Among the survivors he found there Mohammed looked for any familiar faces, but there were none. He spent the first four days and four nights alone and terrified, wondering what his fate would be. A small glimmer of hope presented itself when he saw a group of other Muslims and felt safe to join them.
Two days later he was in Bangladesh and in safe hands. Doctors treated his head wound and six stitches were inserted. He showed me the scar on his scalp; not in the proud, boastful way that young boys tend to show off their wounds, but in a shy, almost reserved manner; he needed me to see his scar and feel the ridge on his crown. He bowed down and showed me where the blade had ripped open his flesh.
That is the physical scar; it was easy to see and feel. What, though, about the psychological scars deep in this child’s soul? That’s what worries me. Expressionless throughout the telling of his compelling story, he narrated it in a dry, clinical fashion, unchanging in pitch and without any intonation.
By chance, an uncle spotted him with the other orphan children and took him to a room where he was reunited with his grandmother; to his amazement, there in the room was his younger brother Rowzi Ulla. The seven-year-old has lived in a silent world after illness left him deaf and without speech as a toddler.
“When I saw Rowzi I ran towards him and cried,” Mohammed recalled. “He cried and we hugged and we both cried together. We thought that we were alone in the world but now we have each other.”
Even this happy event is delivered in the same dull monotone.
When I asked what he wants to do in the future, Mohammed looked at me with his deep brown eyes:
“I don’t know what I want. I only have a brother. Sometimes I think I would be better if I died with my family and other times I thank God I’m still alive.”
Coming from an 11-year-old, this is hard to take.
He paused momentarily.
“The bad people should be punished for what they have done to me and everyone else,” he added deliberately.
There was no anger in his voice, no faltering or stuttering words. Not even any emotion; that was left for me to supply.
I made Mohammed a promise. I said that we would do our best to find the bad men who did such bad things to him, his family and the people in his village.
No child should have to experience what he has gone through. Equally, no one reading Mohamed’s story should rest until the wickedness that visited his village that day is dealt with in a court of law.
While the UN dithers and international politics are being played by powerful people in powerful places, we should take a moment to remember Mohammed and what he has gone through.
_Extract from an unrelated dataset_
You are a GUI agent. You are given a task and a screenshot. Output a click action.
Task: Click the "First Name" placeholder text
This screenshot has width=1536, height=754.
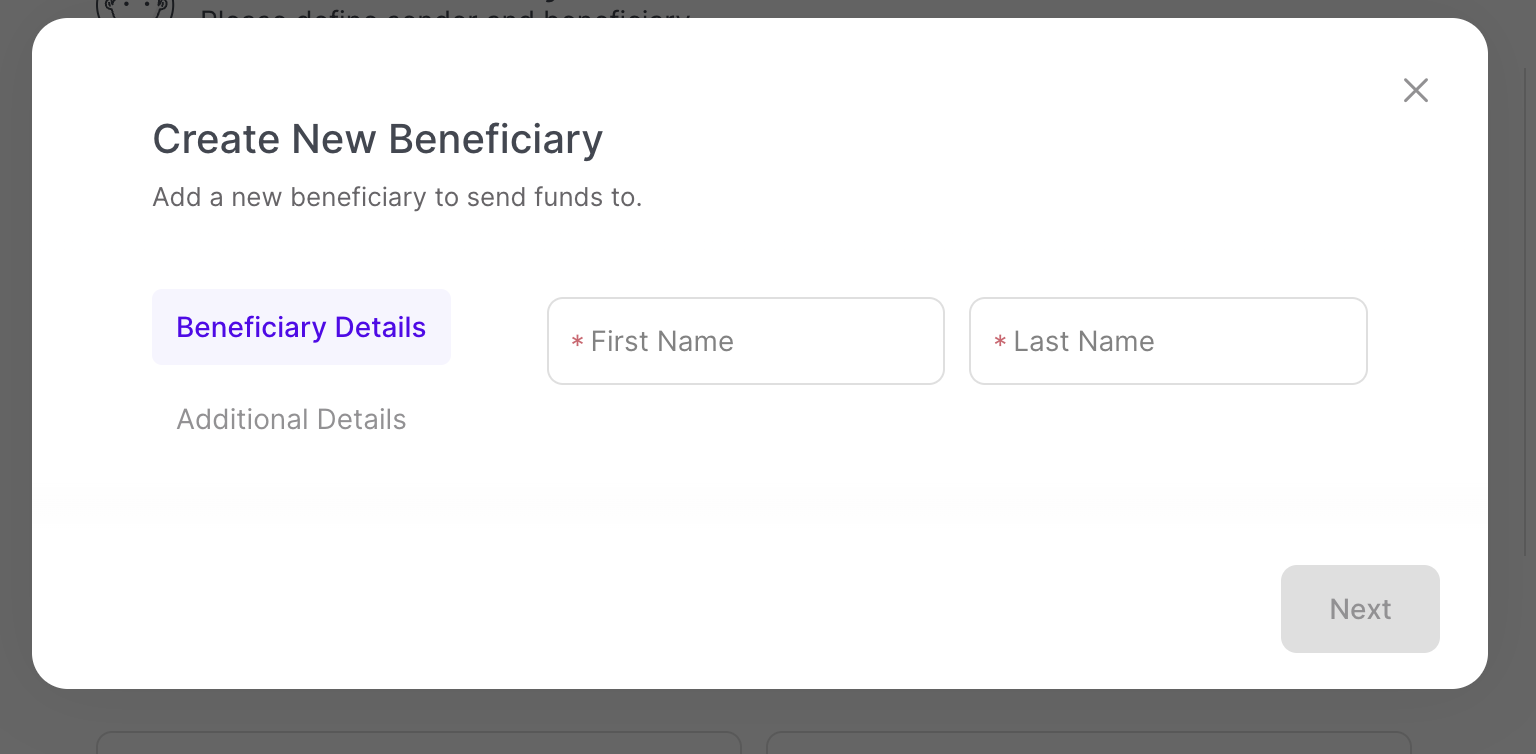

We should then make every effort to see that justice is done for him and all the other Mohammeds whose individual stories are never going to be told. Hundreds of thousands of Rohingya have experienced horrors beyond human comprehension. The pain and suffering experienced by the Rohingya people will never go away, but it is our duty to see that justice is delivered on their behalf.
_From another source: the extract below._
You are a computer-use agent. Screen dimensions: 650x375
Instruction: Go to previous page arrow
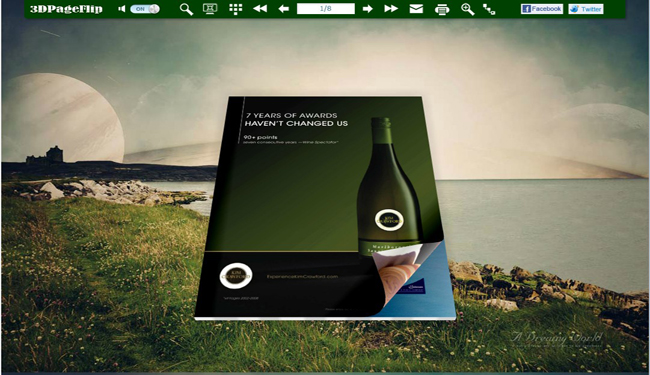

War crimes have been committed on an industrial scale by a ruthless military holding sway in Myanmar, assisted by some Buddhist monks and local police officers. We are now beginning to build up a picture of what happened in villages like Tulatuli; more importantly, the names and identities of those responsible for such atrocities are beginning to emerge. That is why I am able to send this message to the monsters of Myanmar: we know who you are, and we are coming for you.
Yvonne Ridley is working with an all-woman team of lawyers from Protect the Rohingya based in Johannesburg, South Africa. In the first initiative of its kind, statements from the refugees are being taken and evidence of war crimes is now beginning to mount against the Myanmar regime.